Rewrite the passage of the ingredients post that begins with "Yesterday, I was" and ends with "generation or two.", changing "cauliflower" to "broccoli".

DOCUMENT:
▽
Wednesday, July 6, 2011

Ingredients We Don't Use Any More

Yesterday, I was making some cauliflower and I threw away the stalks without even thinking about them. I realized a moment later that they looked fresh and green and had tender leaves on them, but by then it was too late. This set me thinking about how our changing lifestyle (and taste) has gradually eliminated several things from our kitchens in the span of a generation or two.

This is something I think about often (and only occasionally try to rectify)! Some of the vanishing recipes attempted to utilize every possible bit of a plant and there are certainly many nutrients found in the skin, flowers, tender leaves and stalks that we may not get just by eating the vegetable. But it's also true that food was grown locally and everything was fresh and fairly clean; some people also had their own kitchen gardens. The options nowadays are - trying to find local organic food shops (for greens etc.) and growing some of your own in pots or on terraces (companies in Bangalore have initiated projects to set up and maintain terrace gardens for people, which is a very nice, new step I think). We, on campus, are hampered by marauding monkeys and bandicoots, but...
△
EXTRACTED MATERIAL:
▽
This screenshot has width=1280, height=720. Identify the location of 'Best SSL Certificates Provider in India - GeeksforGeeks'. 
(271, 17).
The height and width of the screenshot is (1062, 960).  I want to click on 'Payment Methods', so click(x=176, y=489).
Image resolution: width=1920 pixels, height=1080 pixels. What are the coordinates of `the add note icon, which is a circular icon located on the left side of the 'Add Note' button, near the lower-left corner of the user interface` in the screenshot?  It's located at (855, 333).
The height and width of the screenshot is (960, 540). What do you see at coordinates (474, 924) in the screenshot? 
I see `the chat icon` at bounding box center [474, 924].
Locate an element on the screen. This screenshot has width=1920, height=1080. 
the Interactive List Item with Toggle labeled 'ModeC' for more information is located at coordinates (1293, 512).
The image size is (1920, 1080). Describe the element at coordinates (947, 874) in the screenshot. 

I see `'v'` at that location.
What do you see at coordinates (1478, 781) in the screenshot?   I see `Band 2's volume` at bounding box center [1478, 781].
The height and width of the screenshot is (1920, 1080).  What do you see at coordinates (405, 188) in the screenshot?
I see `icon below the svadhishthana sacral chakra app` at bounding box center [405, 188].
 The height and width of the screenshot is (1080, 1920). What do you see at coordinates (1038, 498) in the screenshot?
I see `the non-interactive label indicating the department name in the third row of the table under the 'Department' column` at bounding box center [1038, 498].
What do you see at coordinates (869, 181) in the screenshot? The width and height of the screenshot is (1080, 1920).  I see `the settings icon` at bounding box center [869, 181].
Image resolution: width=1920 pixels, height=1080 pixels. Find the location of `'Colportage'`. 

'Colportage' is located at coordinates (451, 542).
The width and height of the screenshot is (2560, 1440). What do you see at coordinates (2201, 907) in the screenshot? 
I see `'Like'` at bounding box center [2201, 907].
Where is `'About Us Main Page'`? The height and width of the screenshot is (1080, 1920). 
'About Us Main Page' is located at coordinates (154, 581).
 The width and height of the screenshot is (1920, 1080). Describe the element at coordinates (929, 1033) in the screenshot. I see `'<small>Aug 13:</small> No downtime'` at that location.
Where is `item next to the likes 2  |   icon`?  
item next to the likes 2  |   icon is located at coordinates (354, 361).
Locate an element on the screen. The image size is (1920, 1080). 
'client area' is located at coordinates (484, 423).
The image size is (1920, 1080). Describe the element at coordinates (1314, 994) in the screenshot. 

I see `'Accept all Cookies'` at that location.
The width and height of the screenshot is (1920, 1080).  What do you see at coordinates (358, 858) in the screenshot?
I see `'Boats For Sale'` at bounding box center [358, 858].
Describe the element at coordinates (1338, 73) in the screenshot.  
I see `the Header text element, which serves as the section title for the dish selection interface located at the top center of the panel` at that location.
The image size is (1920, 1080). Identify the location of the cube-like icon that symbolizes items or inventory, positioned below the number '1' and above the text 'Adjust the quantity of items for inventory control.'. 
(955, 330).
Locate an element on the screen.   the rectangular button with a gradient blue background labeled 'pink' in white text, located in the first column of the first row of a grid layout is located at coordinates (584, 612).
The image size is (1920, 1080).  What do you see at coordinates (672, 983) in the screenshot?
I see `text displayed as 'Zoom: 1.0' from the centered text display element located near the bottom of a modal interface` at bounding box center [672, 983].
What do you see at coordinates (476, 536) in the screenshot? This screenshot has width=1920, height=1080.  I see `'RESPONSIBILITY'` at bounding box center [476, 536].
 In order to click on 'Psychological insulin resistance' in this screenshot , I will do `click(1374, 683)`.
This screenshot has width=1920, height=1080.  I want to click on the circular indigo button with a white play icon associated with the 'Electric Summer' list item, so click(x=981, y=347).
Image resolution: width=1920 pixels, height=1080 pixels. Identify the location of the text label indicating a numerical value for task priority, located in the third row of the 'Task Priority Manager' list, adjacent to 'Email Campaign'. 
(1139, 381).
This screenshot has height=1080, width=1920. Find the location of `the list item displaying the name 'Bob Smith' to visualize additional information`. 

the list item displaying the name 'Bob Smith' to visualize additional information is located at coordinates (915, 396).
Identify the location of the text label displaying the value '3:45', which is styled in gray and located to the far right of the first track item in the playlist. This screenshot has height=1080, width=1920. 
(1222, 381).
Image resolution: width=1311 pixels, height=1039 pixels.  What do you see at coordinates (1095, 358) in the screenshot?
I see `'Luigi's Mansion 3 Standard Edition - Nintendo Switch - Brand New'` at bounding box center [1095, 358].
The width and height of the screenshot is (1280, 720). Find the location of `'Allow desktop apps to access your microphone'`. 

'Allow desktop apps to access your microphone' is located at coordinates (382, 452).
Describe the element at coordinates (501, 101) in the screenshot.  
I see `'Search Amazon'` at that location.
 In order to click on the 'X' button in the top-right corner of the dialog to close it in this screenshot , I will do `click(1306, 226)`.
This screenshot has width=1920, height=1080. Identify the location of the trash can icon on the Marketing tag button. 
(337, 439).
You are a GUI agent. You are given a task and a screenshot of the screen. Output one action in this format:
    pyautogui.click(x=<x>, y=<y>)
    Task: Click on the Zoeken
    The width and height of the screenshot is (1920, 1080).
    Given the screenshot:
△
ANSWER TO THIS TASK:
Yesterday, I was making some broccoli and I threw away the stalks without even thinking about them. I realized a moment later that they looked fresh and green and had tender leaves on them, but by then it was too late. This set me thinking about how our changing lifestyle (and taste) has gradually eliminated several things from our kitchens in the span of a generation or two.